A Comprehensive Guide to Web Scraping With Python

Umut Gokbayrak
Umut Gokbayrak 19 October 2020
Author:

Do you need to extract information from a web page?

Perhaps you want to download content from a directory. Or save images from a photo gallery. How can you do that without having to copy content manually, one piece at a time?

This article reveals how to extract webpage content programmatically by web scraping with Python.

Python is one of the most popular programming languages in the world. Python has become the lingo-franca for web scraping and data sciences; thanks to libraries such as BeautifulSoup4, pandas, numpy and requests.
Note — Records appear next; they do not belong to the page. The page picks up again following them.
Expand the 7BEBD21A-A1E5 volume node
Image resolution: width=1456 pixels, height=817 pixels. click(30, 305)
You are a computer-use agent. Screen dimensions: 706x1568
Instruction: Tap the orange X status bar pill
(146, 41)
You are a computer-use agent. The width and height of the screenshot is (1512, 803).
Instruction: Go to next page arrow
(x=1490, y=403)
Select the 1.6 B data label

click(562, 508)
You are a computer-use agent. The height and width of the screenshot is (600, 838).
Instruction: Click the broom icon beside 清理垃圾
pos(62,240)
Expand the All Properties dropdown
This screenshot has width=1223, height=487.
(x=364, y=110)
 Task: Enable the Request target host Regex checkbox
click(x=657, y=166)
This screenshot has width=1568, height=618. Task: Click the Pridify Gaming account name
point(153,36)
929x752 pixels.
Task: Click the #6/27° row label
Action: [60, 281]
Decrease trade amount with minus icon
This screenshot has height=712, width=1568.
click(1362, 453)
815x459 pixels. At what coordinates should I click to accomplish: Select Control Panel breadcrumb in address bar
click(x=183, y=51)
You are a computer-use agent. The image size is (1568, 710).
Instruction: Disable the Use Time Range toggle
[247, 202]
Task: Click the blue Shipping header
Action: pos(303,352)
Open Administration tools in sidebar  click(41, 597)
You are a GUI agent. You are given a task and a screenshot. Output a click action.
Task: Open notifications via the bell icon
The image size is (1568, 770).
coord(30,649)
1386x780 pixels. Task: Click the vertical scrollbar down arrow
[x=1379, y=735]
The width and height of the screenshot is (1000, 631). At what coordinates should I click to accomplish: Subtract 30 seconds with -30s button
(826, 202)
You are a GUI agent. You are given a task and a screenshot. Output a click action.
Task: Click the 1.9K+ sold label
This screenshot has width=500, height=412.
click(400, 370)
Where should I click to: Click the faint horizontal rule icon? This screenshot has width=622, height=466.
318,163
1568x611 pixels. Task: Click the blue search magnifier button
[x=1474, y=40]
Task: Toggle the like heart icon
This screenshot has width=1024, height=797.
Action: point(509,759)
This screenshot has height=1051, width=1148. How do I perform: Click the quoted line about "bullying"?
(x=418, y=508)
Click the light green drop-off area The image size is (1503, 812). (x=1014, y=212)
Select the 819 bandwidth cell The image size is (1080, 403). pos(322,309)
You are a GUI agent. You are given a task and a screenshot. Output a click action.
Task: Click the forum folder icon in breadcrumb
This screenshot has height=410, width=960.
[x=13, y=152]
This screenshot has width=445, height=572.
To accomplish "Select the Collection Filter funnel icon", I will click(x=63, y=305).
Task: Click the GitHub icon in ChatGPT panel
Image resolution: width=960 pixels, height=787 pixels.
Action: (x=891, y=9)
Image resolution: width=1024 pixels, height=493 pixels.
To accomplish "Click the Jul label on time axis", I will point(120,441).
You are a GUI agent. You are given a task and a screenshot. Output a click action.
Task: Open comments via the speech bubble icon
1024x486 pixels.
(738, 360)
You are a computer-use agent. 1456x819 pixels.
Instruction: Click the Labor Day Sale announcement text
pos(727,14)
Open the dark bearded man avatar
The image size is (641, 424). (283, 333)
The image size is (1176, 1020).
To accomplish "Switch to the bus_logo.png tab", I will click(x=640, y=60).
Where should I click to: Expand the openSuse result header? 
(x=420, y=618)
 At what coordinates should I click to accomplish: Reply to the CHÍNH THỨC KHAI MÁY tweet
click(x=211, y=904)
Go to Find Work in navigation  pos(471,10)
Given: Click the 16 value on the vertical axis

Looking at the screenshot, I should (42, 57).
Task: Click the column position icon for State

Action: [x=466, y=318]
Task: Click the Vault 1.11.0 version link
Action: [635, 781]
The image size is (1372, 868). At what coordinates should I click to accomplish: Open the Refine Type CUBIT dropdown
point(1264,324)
Read on to discover how to web scrape using Python and keep it simple through an API.

What Is Web Scraping?

Web scraping is simple the process of extracting data from any web page programmatically.

Unlike a normal browser session, the user doesn't need to be present. Codes written in languages like Python or Java can even automate the process. You can parse or save the data, that's collected as required.

Web Scraping Use Cases

Use cases include:

  • Building a contacts list for marketing
  • Competitor analysis
  • Price comparison over time
  • Collecting data for machine learning
  • Web scraping isn't limited to text content. Binary data like image files and videos are also viable.
Scraping Code

Installing Dependencies

I assume you already got Python3 installed on your computer. If you need help installing Python 3, check out these tutorials for Linux, Windows, and Mac.

Create a new project directory and create a new virtual environment using the virtualenv command.


$ mkdir scraping-project
$ virtualenv -p python3 venv

once created we activate the virtual Python3 environment by running


$  source venv/bin/activate

That's it. Now we can install and remove dependencies as if scraping-project was the sole project that exists on the system. We start by installing the mighty "requests" and BeautifulSoup4 (bs4) packages as follows:


(venv) $ pip3 install requests bs4

Now we're ready to start scraping articles from Prompt API web site.

Code Examples

Task 1 - Scraping titles from Prompt API Blog

Fire up your favorite text editor (we prefer VS Code) and create a file called main.py. Type the following code to start your first scraping task.


from bs4 import BeautifulSoup
import requests

We start by importing two requirements (bs4 and requests). "Requests" is the library we use to fetch the remote content using HTTP and "BeautifulSoup4" is the library we use to parse the HTML content. Both are pretty popular among the Python community.

Next, we fetch the HTML content by:


page = requests.get('https://promptapi.com/blog')

Pretty simple, isn't it? Notice that we called the 'get' method of requests. As you may guess, in order to perform a HTTP POST request, you would call, requests.post() method.

With a single line of code, we've got the page object in memory. We can get the text content by page.text and start parsing it. Thanks to BeautifulSoup4, we don't need to deal with ugly HTML parsing burden, because that's already been done for you. BeautifulSoup4 is a perfect solution for that. Simply run the following line of code and parsing will be finished.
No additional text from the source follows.